Günlükler edebiyatımızda çok önemli bir yere sahiptir. Günlüklerde yazar, resmi kıyafetini çıkarıp günlük kıyafetleriyle halkın arasında karışan bir yönetici gibi samimidir. Birçok gizli kalmış bilgiyi günlüklerden öğrenmek mümkün olduğundan aynı zamanda tarihi bir belge niteliği de taşırlar. Yazan, özelini yazarken bile özenerek ve düşünerek yazar. Bir gün en çok da öldükten sonra- birinin okuma ihtimali hep vardır da ondan olsa gerek.
Sizlerle bir yazarın günlüğünden kısa bir bölüm paylaşmak istiyorum. Yazarımız -aynı zamanda şairimiz- Ahmet Hamdi Tanpınar. Günlüklerin yer aldığı kitabın adı "Günlüklerin Işığında Tanpınar'la Başbaşa". Paylaşmak istediğim bölüm siyasetle ilgili bir bölüm. Bilenler bilir, Tanpınar'ın siyasi bir yönü de var.
"Hakikat şu ki biz sadece abeste ısrar ettik. Küçük emr-i vâkileri inkılâp ve ilerleme sandık. Din derslerinin, Arapça ve Acemcenin mektep programlarından kimsenin haberi olmaksızın çıkarılması gibi... Arkasından dil inkılâbı, arkasından münevver enflasyonu ve bütün bir konformizm... Kadrosuzluk... Dışarıya bol adam gönderememek...

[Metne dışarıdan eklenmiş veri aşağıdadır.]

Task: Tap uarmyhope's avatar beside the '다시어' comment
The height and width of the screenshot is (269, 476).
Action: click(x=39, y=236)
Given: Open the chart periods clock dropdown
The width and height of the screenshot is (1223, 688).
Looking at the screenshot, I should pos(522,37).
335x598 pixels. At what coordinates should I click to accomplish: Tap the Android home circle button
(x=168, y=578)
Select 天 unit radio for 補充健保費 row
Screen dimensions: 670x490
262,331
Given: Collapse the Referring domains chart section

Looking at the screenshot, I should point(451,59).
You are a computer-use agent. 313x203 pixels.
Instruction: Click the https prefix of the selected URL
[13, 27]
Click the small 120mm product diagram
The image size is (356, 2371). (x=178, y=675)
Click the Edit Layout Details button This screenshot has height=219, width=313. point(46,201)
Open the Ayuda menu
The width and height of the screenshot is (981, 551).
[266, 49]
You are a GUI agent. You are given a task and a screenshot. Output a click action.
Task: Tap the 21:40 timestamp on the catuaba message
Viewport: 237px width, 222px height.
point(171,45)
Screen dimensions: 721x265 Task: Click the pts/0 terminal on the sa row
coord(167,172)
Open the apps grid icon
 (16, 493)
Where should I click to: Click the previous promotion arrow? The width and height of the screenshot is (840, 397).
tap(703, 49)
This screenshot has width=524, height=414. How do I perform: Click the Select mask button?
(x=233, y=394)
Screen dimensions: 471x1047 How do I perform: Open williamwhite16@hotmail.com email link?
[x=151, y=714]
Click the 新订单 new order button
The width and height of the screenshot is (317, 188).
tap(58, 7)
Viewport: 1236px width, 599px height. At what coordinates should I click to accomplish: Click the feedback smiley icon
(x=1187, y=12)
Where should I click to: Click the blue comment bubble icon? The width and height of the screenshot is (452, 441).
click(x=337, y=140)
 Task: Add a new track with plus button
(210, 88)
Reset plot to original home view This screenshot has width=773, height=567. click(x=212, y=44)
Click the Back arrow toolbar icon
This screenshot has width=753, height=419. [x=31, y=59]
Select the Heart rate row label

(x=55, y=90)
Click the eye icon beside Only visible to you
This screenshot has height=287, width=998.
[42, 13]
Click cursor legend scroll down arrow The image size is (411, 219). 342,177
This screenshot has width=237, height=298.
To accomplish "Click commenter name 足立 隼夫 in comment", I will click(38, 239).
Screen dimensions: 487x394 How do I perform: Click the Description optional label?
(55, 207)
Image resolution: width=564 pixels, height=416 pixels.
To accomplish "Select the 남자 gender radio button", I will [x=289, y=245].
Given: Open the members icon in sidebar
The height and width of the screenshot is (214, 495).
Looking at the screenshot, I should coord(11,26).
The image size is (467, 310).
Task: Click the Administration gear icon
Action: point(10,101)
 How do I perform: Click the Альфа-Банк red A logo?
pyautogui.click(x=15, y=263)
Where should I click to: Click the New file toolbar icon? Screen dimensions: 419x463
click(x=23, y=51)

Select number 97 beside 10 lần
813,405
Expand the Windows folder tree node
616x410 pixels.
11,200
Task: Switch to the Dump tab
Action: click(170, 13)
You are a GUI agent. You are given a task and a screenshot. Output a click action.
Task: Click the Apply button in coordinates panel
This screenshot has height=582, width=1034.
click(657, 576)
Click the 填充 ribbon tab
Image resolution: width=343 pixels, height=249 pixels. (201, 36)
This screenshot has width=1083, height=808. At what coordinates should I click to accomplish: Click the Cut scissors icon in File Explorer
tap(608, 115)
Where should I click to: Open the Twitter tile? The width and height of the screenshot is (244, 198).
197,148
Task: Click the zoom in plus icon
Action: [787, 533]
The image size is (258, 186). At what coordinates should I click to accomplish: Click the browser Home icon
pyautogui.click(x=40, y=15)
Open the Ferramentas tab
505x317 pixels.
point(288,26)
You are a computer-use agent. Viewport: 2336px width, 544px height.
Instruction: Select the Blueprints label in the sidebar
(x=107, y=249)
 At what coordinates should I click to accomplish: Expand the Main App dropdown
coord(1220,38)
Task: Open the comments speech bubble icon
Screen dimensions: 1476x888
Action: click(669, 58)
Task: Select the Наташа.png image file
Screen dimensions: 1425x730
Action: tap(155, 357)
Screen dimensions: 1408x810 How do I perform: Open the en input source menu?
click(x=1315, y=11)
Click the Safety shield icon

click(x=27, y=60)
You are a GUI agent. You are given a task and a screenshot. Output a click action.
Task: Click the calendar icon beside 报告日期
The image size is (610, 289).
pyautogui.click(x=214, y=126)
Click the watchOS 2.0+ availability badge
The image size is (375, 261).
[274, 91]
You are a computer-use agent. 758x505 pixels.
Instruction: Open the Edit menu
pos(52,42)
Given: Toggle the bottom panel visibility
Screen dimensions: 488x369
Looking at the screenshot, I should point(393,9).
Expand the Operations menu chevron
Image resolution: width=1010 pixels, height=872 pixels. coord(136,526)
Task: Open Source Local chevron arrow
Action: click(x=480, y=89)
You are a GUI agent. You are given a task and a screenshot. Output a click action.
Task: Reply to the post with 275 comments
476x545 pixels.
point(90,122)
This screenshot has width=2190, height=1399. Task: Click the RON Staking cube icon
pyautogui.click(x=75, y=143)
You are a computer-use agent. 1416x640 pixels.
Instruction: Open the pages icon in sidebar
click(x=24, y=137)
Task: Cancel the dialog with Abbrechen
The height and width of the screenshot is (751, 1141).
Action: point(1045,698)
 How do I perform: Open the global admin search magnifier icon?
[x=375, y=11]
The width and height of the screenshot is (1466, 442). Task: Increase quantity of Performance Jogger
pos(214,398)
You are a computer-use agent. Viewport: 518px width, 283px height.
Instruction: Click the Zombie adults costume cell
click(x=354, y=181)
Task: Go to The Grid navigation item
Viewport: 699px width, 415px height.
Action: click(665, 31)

Din sadece bir cenaze gömme meselesi midir?
Osmanlının yıkılmasını istemiyor
Allah Türkiye'yi korusun. Ben Orhan Gazi'nin mübarek eliyle kurduğu bu terkibin devam etmesini, yıkılmamasını istiyorum. Tarihî Türkiye'nin peşindeyim. Onun devamını istiyorum ve insan ıstırabına dahi bu iş için göz yumuyorum."